**WHAT IS EXPECTED**
Transcribe the data without alteration, beginning at the line that contains "The width and height of the screenshot is (391, 391)." and continuing through the final line of the data.
---- DATA FOR THIS EXERCISE
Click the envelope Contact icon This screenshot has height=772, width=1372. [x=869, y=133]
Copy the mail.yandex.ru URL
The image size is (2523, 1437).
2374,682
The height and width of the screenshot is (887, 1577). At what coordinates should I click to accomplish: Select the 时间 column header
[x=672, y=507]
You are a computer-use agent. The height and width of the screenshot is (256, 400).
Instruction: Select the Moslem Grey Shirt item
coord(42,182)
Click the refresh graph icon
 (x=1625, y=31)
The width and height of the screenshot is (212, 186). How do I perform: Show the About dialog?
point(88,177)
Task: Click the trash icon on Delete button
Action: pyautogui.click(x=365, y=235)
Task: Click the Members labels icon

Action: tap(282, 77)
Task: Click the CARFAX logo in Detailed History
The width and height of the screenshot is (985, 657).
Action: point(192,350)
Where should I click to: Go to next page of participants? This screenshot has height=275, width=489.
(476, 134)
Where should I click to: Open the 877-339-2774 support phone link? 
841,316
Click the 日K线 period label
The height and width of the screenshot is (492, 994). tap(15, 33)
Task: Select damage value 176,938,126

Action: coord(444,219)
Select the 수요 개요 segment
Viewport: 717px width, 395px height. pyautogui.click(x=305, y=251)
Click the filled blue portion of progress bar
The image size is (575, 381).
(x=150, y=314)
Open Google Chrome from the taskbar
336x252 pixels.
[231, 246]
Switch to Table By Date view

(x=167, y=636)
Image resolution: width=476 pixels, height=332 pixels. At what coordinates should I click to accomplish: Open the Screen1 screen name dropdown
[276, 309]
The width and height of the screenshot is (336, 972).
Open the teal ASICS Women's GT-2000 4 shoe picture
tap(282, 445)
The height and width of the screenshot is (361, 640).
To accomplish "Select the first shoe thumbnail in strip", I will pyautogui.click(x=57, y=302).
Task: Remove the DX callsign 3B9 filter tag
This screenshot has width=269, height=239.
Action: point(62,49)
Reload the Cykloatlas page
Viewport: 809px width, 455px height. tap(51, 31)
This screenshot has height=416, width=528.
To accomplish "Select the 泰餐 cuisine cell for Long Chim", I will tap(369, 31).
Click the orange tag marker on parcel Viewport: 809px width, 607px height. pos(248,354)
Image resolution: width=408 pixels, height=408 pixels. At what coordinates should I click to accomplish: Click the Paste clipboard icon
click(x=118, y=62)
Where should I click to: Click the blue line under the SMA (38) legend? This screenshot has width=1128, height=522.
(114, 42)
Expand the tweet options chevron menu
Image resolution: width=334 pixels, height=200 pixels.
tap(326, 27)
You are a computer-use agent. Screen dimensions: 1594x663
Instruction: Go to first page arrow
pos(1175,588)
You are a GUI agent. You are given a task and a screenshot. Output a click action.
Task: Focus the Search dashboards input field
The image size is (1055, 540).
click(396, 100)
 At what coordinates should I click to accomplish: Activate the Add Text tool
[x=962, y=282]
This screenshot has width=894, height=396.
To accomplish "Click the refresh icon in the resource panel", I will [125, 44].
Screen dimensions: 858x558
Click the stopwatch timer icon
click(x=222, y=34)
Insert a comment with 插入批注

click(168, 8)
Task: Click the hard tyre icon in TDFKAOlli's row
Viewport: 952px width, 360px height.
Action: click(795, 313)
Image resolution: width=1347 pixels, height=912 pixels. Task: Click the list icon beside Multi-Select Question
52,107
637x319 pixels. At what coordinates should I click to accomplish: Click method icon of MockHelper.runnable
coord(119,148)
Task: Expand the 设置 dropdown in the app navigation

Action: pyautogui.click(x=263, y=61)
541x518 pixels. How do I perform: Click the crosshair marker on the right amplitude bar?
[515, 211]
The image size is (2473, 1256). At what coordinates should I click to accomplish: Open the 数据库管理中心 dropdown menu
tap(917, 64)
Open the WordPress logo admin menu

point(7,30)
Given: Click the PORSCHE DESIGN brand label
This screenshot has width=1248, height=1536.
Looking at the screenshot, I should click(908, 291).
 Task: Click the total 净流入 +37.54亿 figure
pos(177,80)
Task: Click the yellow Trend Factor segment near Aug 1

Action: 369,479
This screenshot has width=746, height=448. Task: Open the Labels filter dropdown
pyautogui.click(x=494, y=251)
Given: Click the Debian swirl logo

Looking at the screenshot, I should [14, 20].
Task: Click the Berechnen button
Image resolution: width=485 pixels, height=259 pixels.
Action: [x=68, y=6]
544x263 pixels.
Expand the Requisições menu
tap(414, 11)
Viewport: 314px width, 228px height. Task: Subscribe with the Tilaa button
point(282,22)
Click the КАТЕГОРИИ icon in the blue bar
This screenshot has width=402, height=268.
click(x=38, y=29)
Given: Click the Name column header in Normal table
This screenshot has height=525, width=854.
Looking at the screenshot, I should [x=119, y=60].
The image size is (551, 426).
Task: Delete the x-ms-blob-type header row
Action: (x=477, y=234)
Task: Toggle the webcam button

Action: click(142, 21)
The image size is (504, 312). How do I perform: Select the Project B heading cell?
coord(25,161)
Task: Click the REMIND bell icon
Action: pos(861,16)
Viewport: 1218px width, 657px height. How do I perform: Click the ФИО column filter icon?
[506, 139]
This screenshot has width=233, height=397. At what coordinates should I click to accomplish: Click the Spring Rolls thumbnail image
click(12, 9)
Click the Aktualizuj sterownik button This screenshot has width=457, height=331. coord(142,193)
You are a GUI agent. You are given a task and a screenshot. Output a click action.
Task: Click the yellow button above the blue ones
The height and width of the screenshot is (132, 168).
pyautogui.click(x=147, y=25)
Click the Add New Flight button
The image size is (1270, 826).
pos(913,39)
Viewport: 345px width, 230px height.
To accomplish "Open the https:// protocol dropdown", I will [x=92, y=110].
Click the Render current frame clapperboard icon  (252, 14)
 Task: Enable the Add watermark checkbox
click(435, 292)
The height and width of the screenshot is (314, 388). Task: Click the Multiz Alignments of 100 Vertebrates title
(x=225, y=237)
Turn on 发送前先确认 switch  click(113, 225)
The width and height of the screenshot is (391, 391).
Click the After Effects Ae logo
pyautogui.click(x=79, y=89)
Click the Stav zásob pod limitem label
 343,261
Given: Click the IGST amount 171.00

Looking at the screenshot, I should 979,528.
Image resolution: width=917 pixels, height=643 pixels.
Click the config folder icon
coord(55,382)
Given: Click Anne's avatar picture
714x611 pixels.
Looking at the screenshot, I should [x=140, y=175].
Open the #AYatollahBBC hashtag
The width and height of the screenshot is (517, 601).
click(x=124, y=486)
--------
**WRITTEN SOLUTION**
The width and height of the screenshot is (391, 391).
Click the After Effects Ae logo
pyautogui.click(x=79, y=89)
Click the Stav zásob pod limitem label
 343,261
Given: Click the IGST amount 171.00

Looking at the screenshot, I should 979,528.
Image resolution: width=917 pixels, height=643 pixels.
Click the config folder icon
coord(55,382)
Given: Click Anne's avatar picture
714x611 pixels.
Looking at the screenshot, I should [x=140, y=175].
Open the #AYatollahBBC hashtag
The width and height of the screenshot is (517, 601).
click(x=124, y=486)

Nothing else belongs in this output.